----- Records provided -----

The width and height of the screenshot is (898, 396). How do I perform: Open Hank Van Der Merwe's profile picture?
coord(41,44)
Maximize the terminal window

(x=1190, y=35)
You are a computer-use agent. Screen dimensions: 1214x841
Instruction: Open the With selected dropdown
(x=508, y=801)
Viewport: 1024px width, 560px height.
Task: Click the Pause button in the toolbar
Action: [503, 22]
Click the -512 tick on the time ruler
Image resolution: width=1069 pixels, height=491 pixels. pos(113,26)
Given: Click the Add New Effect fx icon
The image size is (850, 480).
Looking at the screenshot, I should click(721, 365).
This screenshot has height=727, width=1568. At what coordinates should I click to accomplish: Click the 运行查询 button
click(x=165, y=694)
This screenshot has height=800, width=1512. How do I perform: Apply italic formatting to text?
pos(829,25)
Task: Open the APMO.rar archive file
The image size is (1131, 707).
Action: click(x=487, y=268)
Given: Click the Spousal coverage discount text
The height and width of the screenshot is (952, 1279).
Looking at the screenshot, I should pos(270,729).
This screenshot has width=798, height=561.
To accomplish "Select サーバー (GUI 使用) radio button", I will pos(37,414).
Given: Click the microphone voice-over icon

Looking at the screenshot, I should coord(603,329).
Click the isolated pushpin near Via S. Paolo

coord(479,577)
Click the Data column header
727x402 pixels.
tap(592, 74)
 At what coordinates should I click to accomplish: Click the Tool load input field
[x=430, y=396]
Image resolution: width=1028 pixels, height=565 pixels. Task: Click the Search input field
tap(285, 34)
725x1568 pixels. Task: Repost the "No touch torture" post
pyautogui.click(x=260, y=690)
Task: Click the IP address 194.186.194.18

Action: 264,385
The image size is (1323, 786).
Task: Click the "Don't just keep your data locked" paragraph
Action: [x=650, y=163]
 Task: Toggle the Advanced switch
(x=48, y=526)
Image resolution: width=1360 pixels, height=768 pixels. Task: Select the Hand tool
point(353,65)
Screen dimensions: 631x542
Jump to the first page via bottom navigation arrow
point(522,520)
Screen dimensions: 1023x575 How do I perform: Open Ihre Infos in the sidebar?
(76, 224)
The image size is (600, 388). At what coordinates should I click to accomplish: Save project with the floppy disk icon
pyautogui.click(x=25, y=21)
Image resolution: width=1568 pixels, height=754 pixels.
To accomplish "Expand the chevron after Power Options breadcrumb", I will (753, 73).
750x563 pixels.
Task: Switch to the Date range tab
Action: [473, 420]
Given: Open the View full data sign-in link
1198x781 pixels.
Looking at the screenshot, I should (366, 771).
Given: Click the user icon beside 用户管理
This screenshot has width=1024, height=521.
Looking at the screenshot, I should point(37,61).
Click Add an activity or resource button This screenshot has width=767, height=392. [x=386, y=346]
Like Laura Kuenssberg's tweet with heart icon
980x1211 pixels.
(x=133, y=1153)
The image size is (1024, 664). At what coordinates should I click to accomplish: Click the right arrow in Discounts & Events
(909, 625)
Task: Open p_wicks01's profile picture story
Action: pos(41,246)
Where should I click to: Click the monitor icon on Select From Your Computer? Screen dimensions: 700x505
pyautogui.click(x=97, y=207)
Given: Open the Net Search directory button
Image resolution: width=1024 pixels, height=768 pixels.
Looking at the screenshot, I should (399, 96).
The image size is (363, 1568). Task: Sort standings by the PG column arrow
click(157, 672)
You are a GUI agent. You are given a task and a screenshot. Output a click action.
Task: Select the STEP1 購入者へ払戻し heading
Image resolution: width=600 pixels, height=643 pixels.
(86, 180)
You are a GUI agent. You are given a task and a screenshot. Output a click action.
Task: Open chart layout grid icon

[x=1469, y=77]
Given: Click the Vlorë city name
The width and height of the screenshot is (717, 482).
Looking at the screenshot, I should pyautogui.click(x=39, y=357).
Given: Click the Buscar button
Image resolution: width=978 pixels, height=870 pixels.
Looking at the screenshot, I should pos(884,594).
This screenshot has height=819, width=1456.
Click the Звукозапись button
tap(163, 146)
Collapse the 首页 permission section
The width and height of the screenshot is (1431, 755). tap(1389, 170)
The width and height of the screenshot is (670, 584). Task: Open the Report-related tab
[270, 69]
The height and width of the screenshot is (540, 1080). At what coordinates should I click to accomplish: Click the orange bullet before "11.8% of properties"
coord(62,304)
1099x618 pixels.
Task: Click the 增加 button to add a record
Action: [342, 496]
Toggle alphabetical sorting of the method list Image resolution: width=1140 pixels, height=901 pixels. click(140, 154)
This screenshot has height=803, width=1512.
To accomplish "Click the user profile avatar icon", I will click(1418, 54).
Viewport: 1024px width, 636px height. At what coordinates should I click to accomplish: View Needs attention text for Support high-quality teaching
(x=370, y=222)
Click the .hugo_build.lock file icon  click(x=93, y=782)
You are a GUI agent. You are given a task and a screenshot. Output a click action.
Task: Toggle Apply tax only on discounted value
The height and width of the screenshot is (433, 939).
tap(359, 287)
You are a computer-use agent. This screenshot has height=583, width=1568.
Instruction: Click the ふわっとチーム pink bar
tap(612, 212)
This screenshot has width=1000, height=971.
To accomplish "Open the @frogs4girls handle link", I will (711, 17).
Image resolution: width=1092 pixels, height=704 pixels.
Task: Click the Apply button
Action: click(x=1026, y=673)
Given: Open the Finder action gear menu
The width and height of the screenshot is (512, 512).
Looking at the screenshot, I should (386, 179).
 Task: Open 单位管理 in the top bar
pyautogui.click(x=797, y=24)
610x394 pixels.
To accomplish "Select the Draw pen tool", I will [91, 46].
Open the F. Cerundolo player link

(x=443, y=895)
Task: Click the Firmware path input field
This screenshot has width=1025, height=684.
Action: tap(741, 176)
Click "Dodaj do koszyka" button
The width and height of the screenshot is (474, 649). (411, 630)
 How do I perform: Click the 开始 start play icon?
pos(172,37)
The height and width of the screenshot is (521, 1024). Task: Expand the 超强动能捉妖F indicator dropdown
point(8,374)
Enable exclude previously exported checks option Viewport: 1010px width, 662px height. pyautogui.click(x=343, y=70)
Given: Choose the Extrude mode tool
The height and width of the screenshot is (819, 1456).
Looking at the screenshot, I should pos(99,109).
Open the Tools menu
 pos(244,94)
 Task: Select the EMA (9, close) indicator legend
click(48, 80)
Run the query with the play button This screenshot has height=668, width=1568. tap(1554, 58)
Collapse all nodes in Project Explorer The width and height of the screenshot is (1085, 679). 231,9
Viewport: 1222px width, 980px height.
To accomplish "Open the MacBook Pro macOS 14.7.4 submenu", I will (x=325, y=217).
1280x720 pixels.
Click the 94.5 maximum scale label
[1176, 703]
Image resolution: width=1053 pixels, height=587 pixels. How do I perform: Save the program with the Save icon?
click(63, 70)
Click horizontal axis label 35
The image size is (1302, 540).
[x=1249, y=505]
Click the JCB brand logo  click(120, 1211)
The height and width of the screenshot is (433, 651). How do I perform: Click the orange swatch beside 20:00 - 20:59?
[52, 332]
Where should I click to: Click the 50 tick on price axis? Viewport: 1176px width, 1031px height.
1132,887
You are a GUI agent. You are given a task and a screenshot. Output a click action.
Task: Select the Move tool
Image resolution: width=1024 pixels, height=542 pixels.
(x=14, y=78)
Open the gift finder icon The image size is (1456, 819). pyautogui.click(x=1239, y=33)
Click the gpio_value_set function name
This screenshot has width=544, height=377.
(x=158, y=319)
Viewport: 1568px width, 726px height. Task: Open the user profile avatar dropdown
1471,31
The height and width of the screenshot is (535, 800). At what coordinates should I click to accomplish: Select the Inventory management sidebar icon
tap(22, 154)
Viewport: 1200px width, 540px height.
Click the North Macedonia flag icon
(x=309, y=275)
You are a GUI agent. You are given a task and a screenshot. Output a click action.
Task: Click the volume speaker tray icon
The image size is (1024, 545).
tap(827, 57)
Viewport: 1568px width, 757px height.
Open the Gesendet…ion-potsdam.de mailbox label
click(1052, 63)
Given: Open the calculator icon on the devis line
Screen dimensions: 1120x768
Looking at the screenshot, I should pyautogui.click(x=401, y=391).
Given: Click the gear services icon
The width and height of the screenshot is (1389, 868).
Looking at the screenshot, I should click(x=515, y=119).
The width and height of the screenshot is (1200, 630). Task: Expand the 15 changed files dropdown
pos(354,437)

-----

# Exercise instructions
Look above for the line holding "Image resolution: width=600" and the line holding "This screenshot has width=1000, height=971.". Retype both, and every line between them, word for word and nothing else.

# Solution for this exercise
Image resolution: width=600 pixels, height=643 pixels.
(86, 180)
You are a GUI agent. You are given a task and a screenshot. Output a click action.
Task: Open chart layout grid icon

[x=1469, y=77]
Given: Click the Vlorë city name
The width and height of the screenshot is (717, 482).
Looking at the screenshot, I should pyautogui.click(x=39, y=357).
Given: Click the Buscar button
Image resolution: width=978 pixels, height=870 pixels.
Looking at the screenshot, I should pos(884,594).
This screenshot has height=819, width=1456.
Click the Звукозапись button
tap(163, 146)
Collapse the 首页 permission section
The width and height of the screenshot is (1431, 755). tap(1389, 170)
The width and height of the screenshot is (670, 584). Task: Open the Report-related tab
[270, 69]
The height and width of the screenshot is (540, 1080). At what coordinates should I click to accomplish: Click the orange bullet before "11.8% of properties"
coord(62,304)
1099x618 pixels.
Task: Click the 增加 button to add a record
Action: [342, 496]
Toggle alphabetical sorting of the method list Image resolution: width=1140 pixels, height=901 pixels. click(140, 154)
This screenshot has height=803, width=1512.
To accomplish "Click the user profile avatar icon", I will click(1418, 54).
Viewport: 1024px width, 636px height. At what coordinates should I click to accomplish: View Needs attention text for Support high-quality teaching
(x=370, y=222)
Click the .hugo_build.lock file icon  click(x=93, y=782)
You are a GUI agent. You are given a task and a screenshot. Output a click action.
Task: Toggle Apply tax only on discounted value
The height and width of the screenshot is (433, 939).
tap(359, 287)
You are a computer-use agent. This screenshot has height=583, width=1568.
Instruction: Click the ふわっとチーム pink bar
tap(612, 212)
This screenshot has width=1000, height=971.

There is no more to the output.